France is nothing but Paris and a few distant provinces that Paris has not yet had time to swallow up.
The Smuggler as Free Trade’s Heroic Reformer
The more the government’s Mercantilist policies attempted to restrict and divert manufacturing, commerce, and trade into directions different from how individuals in the market may have wanted to direct their own activities, the more it created incentives for “smuggling” – black markets – to get around the controls.
The liberal economists of the nineteenth century understood and often emphasized the reality that misplaced, distortive, and restrictive regulations that suppressed freer and more open trade within and between nations necessarily brought forth its own corrective reaction in the form of black marketeers who went over, under and around the commands of the state. Explained Jerome-Adolph Blanqui:
It is in the nature of bad institutions never to be respected, and to give birth to protests that end in bringing about reform; smuggling was to the exclusive system [mercantilism] the constant and the most expressive of these protests . . .
It is as exact in its deliveries as the most scrupulous merchant; it braves the seasons and defies the best-guarded lines of customhouses, to such a degree that assurance companies, which protect it, count upon fewer losses than any other.
Smuggling is, in fact, the only means that remains to the various industries to procure for themselves the prohibited products whose use is indispensable for them . . .
It is owing to smuggling that commerce did not perish under the {Mercantilist] regime . . . While savants discuss and commerce entreats, contrabandage acts and decides on the frontier; it presents itself with the irresistible power of actual facts, and freedom of trade has never won a victory for which smuggling has not prepared the way.
Indeed, the black marketeer was considered by Nassau Senior (1790-1864), a prominent British economist of the nineteenth century, as an important element moving the economic system in the direction of free-market reform. In his Three Lectures on the Transmission of the Precious Metals from Country to Country, and the Mercantile Theory of Wealth (1828), Senior argued:
The smuggler is a radical and judicious reformer. The smuggler is essential to the well being of the whole nation. All external commerce depends on him.
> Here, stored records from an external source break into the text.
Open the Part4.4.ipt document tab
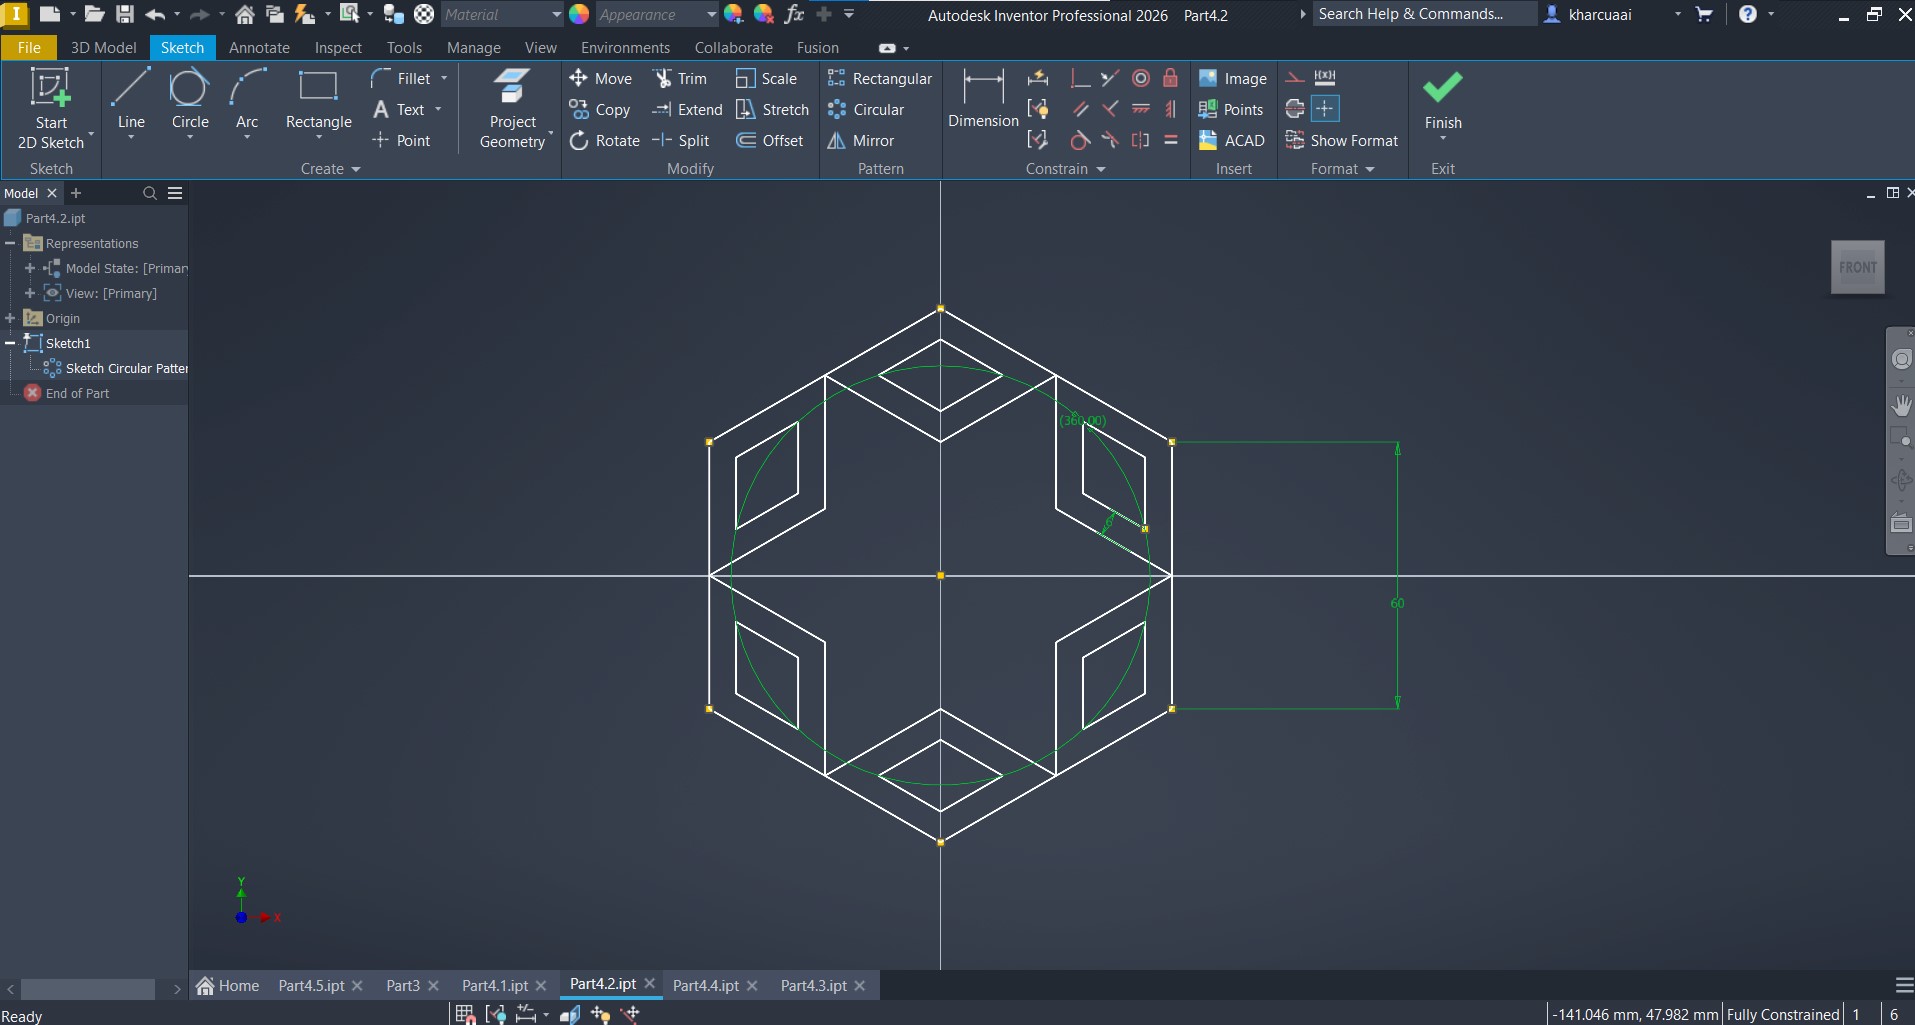The image size is (1915, 1025). tap(705, 985)
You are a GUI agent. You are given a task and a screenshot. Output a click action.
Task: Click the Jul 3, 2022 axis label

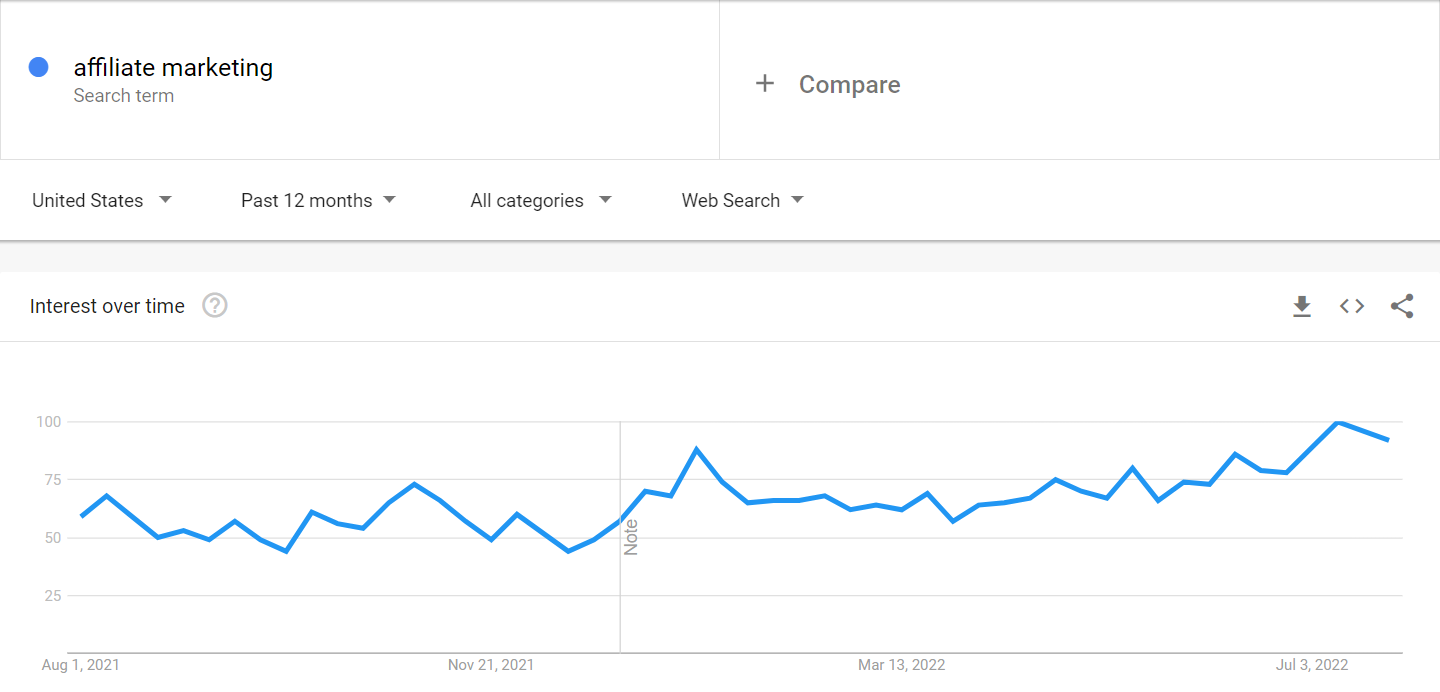1312,665
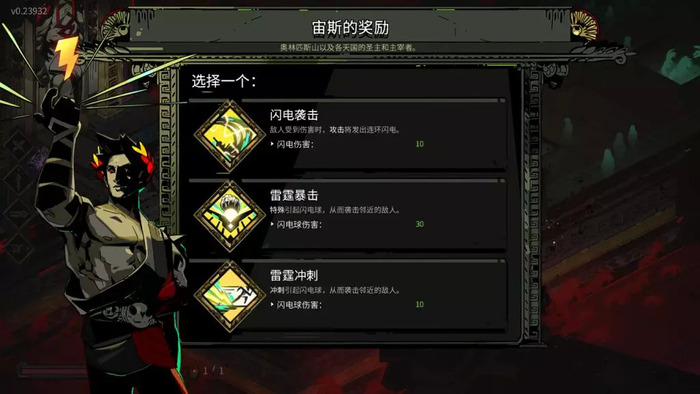This screenshot has height=394, width=700.
Task: Click 闪电球伤害 bullet arrow under 雷霆冲刺
Action: click(x=272, y=305)
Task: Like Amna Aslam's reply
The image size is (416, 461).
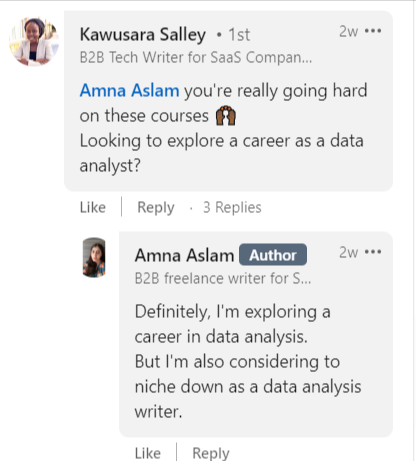Action: pyautogui.click(x=148, y=453)
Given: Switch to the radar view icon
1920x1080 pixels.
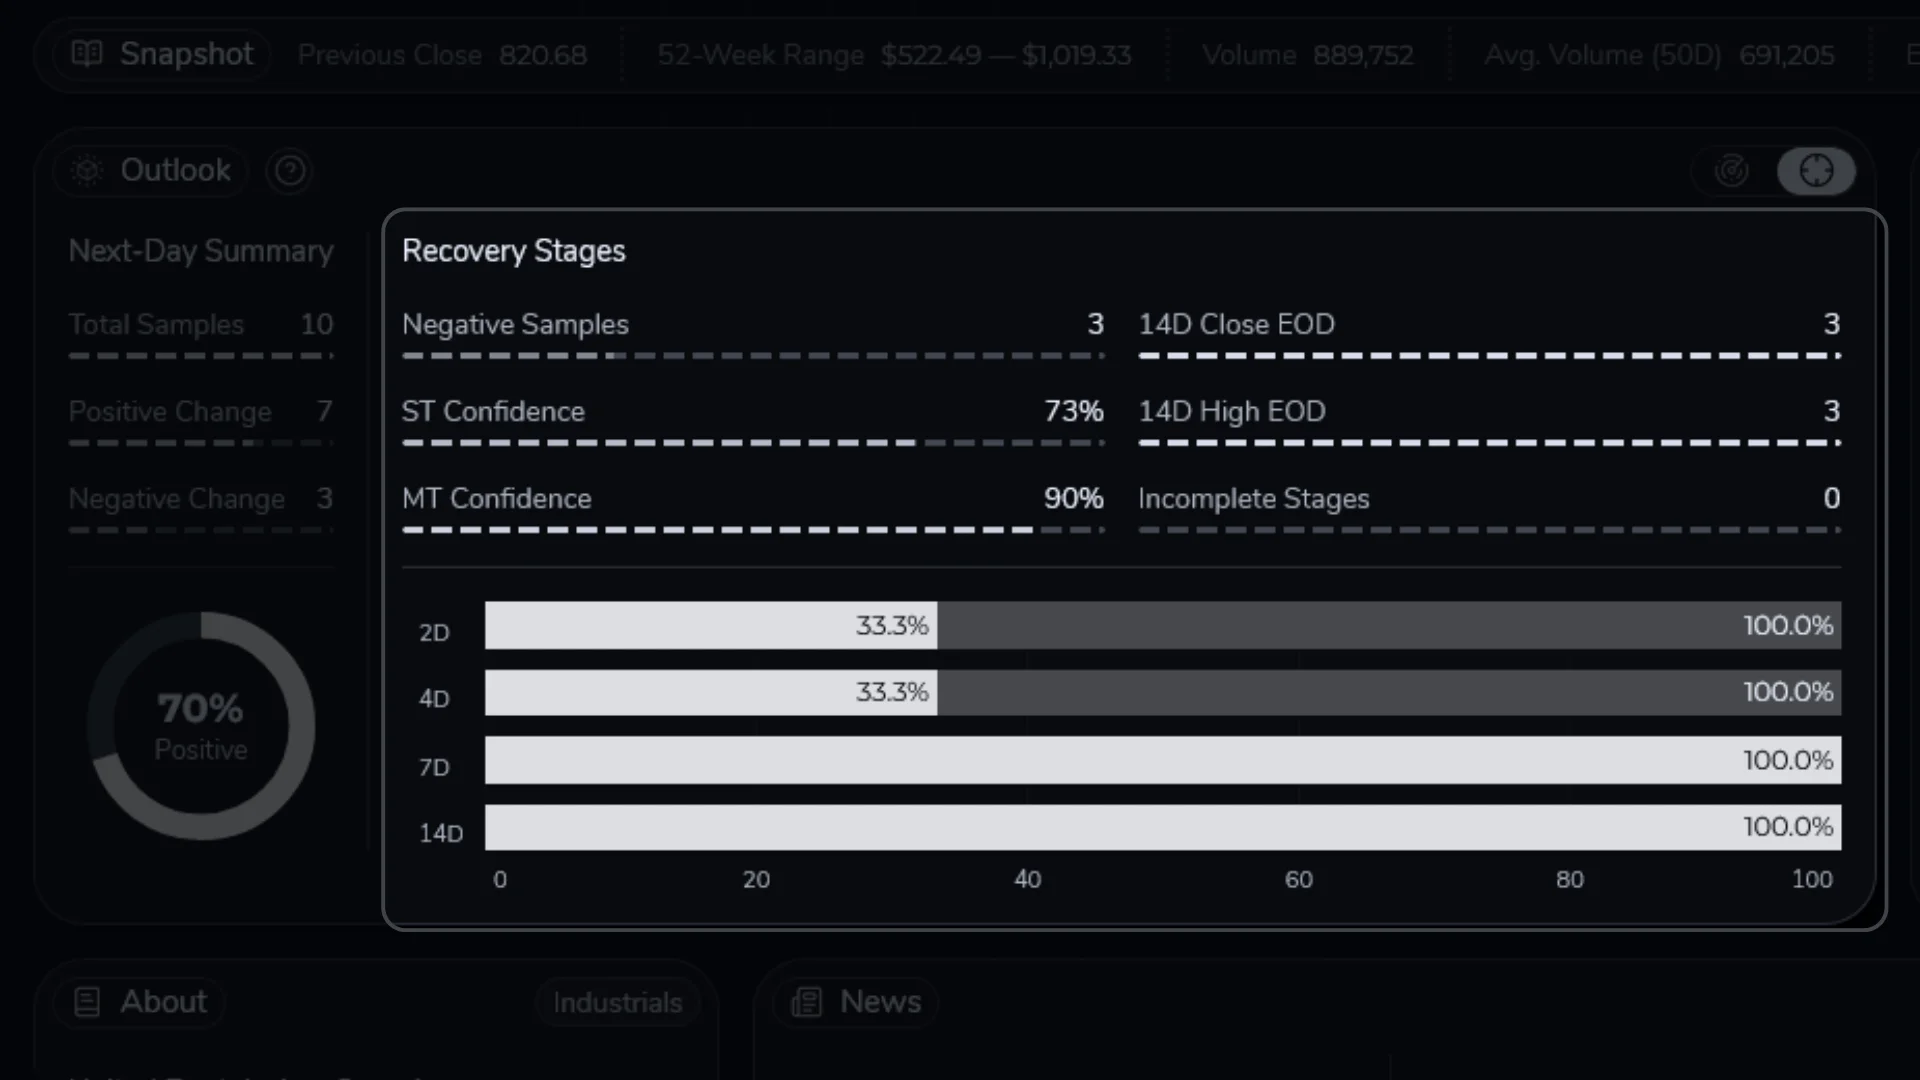Looking at the screenshot, I should [x=1732, y=171].
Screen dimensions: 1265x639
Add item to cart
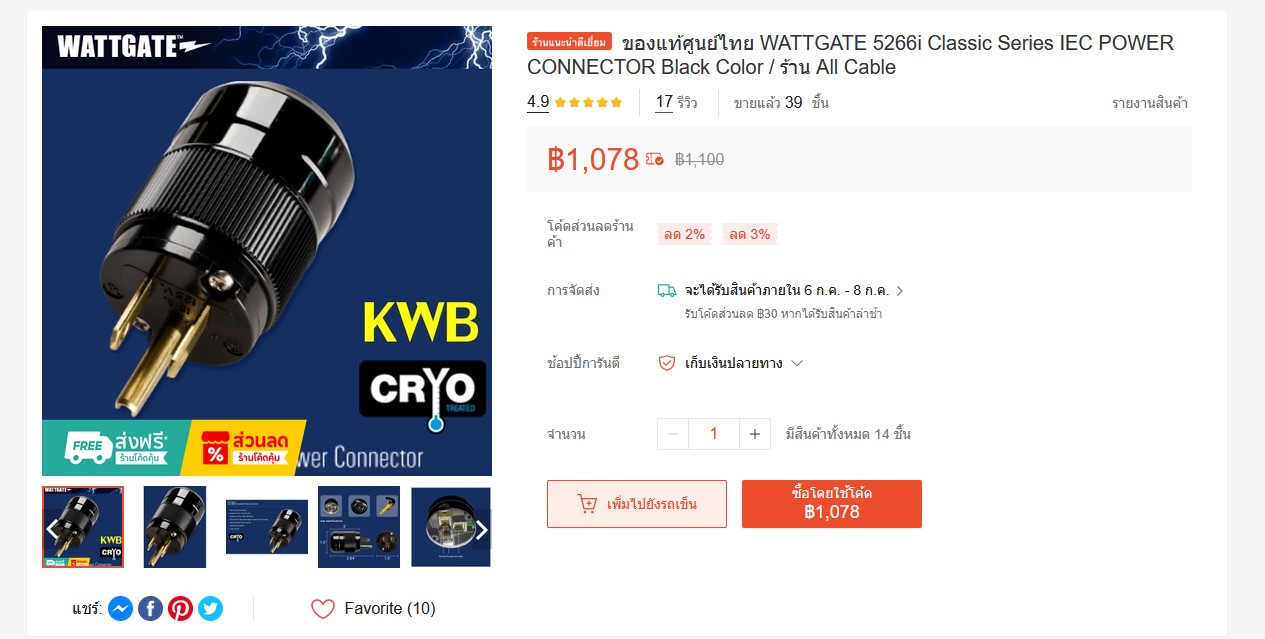point(637,504)
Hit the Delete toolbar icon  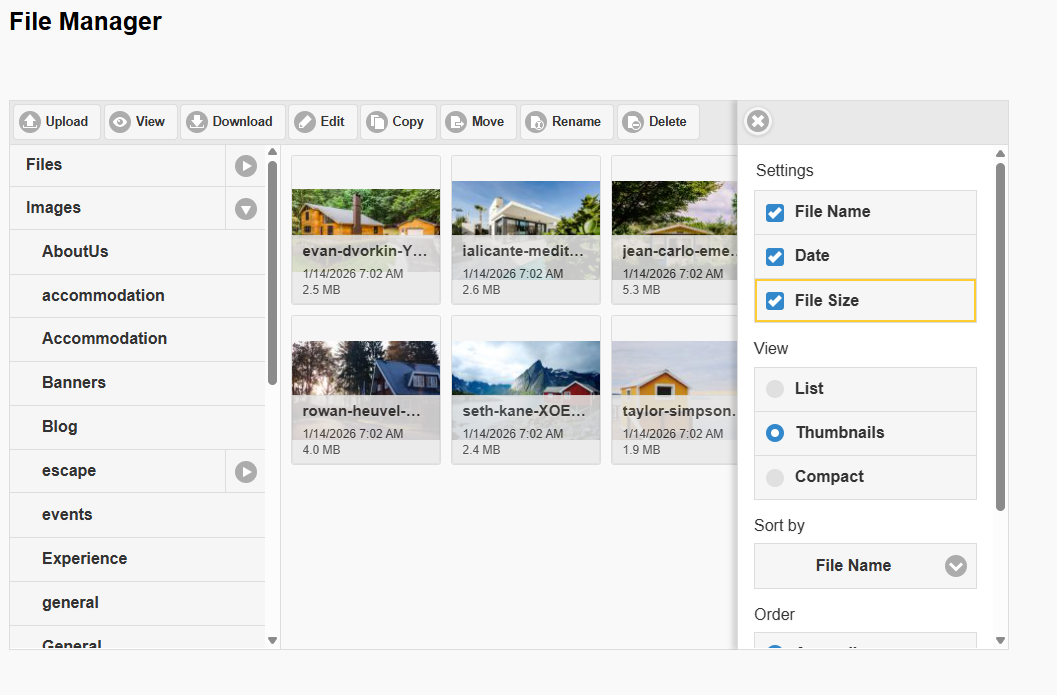pos(633,122)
[However] I am far from thinking that the direct effect of his [the smuggler’s] exertions in giving us a free trade in those commodities which, from their bulk and value, fall within his province, are any compensation for the crime, misery and the public expense [of the mercantilist system].
In the middle and later decades of the eighteenth-century arguments began to be made questioning the Mercantilist conception of society and the economy. Two leading centers for this change in ideas were France and Scotland. These ideas undermined the rationales for government regulation and control of economic activities in society.
In its place there arose a conception and vision of a free society based on individual liberty, free trade, and market-based and directed prosperity. In France, these new thinkers were known as the Physiocrats, and in Great Britain the Scottish Moral Philosophers.